_ESTRATTO DEL DOCUMENTO:_
▼

Diabete, il fruttosio nelle bevande zuccherate non sempre fa male

Rubrica a cura del farmacista Lucio Zanetti

Chi assume bevande zuccherate ha un rischio maggiore di sviluppare diabete di tipo 2 rispetto a chi consuma una buona parte degli alimenti contenenti fruttosio, secondo una revisione delle prove pubblicata sul British Medical Journal.

«I nostri risultati suggeriscono che la frutta e altri alimenti che contengono il fruttosio non abbiano effetti nocivi sui livelli di glucosio nel sangue, mentre le bevande con zuccheri aggiunti e altri alimenti che presentano un’energia “povera di nutrienti” possono avere effetti dannosi. Questo potrebbe essere utile per gestire le raccomandazioni per i diabetici, ma servono studi di alta qualità per confermare i riscontri» dice John Sievenpiper, del Clinical Nutrition and Risk Factor Modification Centre del St. Michael’s Hospital a Toronto, Canada, autore principale dello studio. Le attuali linee guida dietetiche raccomandano di ridurre gli zuccheri liberi, in particolare il fruttosio contenuto nelle bevande, ma non è chiaro se questo valga per tutte le fonti alimentari di questo tipo di zucchero. Per approfondire la questione i ricercatori hanno analizzato i risultati di 155 studi che hanno valutato l’effetto di diverse fonti alimentari di fruttosio sui livelli di glucosio nel sangue nelle persone con e senza diabete monitorandole per un periodo di massimo 12 settimane.

▲

_DATI FORNITI:_
▼

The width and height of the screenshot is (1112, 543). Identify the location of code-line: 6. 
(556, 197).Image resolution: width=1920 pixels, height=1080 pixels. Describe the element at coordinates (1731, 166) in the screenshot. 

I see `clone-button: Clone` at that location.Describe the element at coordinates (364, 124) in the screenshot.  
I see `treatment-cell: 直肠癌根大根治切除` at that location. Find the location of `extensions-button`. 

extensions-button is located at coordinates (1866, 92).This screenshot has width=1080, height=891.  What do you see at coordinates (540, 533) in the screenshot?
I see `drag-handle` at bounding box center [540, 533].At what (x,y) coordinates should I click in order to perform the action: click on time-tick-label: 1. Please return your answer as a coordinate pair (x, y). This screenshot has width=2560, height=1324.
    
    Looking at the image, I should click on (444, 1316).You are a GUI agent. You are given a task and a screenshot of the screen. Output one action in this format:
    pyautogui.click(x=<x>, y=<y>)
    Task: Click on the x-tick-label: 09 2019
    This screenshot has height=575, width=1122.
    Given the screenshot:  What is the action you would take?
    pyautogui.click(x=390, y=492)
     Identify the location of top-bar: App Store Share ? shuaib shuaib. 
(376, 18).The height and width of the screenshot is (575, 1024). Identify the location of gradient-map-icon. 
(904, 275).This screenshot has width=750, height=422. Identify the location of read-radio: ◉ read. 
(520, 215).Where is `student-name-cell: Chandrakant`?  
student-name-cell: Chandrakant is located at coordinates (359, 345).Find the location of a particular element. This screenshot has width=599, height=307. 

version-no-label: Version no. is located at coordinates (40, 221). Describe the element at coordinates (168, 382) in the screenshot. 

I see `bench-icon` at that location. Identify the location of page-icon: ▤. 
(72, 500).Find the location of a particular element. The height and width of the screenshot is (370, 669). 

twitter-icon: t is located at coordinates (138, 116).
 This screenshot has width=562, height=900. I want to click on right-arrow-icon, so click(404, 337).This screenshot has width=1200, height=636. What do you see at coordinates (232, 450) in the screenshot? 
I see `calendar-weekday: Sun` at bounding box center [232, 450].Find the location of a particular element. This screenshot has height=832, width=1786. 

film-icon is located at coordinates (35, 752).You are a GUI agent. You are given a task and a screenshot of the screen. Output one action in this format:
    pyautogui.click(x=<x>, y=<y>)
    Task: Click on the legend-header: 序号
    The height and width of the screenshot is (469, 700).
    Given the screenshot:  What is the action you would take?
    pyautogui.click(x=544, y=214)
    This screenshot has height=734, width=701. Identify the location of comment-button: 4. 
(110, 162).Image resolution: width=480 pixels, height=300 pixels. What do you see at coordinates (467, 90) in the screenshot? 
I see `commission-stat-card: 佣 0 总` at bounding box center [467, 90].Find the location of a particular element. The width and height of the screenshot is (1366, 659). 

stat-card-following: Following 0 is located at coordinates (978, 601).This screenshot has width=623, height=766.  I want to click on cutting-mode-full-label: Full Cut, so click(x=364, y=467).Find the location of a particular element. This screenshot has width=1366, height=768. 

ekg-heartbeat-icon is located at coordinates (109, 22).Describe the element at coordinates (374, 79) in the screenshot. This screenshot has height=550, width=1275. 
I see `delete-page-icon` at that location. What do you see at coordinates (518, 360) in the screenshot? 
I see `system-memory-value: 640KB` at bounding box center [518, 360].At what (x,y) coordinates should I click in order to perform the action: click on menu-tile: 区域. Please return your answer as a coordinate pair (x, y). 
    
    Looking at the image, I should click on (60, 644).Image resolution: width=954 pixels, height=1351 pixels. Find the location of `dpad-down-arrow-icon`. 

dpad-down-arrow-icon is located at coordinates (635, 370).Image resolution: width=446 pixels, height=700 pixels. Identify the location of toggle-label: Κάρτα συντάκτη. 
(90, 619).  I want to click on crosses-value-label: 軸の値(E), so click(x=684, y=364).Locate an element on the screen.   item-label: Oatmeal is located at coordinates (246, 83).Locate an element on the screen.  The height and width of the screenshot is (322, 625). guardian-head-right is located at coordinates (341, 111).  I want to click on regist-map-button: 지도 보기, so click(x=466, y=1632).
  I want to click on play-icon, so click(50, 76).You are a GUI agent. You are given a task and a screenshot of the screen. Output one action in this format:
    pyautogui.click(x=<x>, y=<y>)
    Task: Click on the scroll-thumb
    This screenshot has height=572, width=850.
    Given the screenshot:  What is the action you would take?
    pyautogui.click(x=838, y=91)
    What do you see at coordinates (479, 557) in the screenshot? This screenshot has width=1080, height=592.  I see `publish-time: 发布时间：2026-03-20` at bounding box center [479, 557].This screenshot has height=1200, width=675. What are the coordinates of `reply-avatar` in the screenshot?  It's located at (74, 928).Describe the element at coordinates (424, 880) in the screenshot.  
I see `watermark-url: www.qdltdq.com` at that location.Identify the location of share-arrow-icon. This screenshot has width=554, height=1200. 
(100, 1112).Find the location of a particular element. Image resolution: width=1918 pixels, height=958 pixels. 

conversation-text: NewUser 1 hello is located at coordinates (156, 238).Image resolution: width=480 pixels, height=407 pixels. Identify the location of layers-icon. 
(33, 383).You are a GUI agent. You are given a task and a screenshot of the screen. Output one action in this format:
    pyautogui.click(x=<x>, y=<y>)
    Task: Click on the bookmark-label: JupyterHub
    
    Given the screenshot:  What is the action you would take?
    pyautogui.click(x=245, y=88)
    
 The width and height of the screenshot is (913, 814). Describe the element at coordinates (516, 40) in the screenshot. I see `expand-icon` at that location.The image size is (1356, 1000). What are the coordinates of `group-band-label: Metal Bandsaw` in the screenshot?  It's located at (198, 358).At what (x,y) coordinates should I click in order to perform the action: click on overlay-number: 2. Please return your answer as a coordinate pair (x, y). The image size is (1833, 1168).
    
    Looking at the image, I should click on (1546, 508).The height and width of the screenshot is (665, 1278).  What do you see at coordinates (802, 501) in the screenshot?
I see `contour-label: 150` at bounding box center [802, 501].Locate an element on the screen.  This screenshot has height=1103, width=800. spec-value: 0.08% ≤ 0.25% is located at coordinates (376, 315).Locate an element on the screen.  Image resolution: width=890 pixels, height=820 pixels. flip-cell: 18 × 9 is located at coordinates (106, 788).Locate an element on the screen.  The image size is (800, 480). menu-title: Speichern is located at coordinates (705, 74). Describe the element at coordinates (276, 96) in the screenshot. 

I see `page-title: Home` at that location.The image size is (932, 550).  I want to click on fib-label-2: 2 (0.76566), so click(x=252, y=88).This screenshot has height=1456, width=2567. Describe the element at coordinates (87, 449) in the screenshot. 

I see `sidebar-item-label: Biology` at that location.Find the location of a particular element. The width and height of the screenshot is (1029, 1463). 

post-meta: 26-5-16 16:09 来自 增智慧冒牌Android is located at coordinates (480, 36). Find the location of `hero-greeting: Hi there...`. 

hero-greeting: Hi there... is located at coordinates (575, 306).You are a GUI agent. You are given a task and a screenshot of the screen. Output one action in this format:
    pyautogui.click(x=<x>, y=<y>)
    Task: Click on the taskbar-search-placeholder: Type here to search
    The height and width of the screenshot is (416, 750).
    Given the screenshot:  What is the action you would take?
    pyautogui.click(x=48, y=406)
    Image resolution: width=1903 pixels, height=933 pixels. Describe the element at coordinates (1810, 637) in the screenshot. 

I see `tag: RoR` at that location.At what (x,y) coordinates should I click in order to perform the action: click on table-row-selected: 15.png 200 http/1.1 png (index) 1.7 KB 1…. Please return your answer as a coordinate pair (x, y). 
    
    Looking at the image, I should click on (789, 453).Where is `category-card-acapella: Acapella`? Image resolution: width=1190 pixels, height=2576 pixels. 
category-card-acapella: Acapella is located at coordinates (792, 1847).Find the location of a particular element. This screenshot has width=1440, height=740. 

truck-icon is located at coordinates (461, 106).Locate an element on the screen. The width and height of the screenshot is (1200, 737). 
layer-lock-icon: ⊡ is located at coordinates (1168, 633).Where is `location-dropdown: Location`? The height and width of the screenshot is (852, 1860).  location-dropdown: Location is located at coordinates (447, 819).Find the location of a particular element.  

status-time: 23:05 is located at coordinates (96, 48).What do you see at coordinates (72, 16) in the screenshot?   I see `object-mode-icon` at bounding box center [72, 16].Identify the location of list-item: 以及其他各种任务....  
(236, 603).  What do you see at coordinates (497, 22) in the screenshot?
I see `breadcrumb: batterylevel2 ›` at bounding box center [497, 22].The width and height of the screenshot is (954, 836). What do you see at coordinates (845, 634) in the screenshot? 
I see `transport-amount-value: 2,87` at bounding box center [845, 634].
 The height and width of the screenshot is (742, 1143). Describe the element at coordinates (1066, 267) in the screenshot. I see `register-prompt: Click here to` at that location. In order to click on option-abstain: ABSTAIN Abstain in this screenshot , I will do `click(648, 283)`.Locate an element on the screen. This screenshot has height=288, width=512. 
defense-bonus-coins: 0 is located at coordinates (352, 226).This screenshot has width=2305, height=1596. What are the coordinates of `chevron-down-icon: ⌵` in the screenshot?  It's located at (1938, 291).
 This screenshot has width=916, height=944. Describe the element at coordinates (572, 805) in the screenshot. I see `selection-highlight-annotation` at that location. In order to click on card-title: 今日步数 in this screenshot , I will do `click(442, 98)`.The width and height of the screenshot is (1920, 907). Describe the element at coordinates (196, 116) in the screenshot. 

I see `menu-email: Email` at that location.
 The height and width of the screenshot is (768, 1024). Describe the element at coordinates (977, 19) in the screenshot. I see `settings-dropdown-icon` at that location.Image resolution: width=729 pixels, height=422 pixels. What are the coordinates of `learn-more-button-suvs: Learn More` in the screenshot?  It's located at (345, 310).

▲

_ATTIVITÀ DA SVOLGERE:_
[1] Secondo l'articolo sul fruttosio, quanti studi hanno analizzato i ricercatori?
[2] Riscrivi il passo dell'articolo sul fruttosio da "Diabete, il fruttosio" a "British Medical Journal.", mettendo "bibite zuccherate" al posto di "bevande zuccherate".

_SOLUZIONI DEGLI ESERCIZI:_
[1] 155 studi.

[2]
Diabete, il fruttosio nelle bibite zuccherate non sempre fa male

Rubrica a cura del farmacista Lucio Zanetti

Chi assume bibite zuccherate ha un rischio maggiore di sviluppare diabete di tipo 2 rispetto a chi consuma una buona parte degli alimenti contenenti fruttosio, secondo una revisione delle prove pubblicata sul British Medical Journal.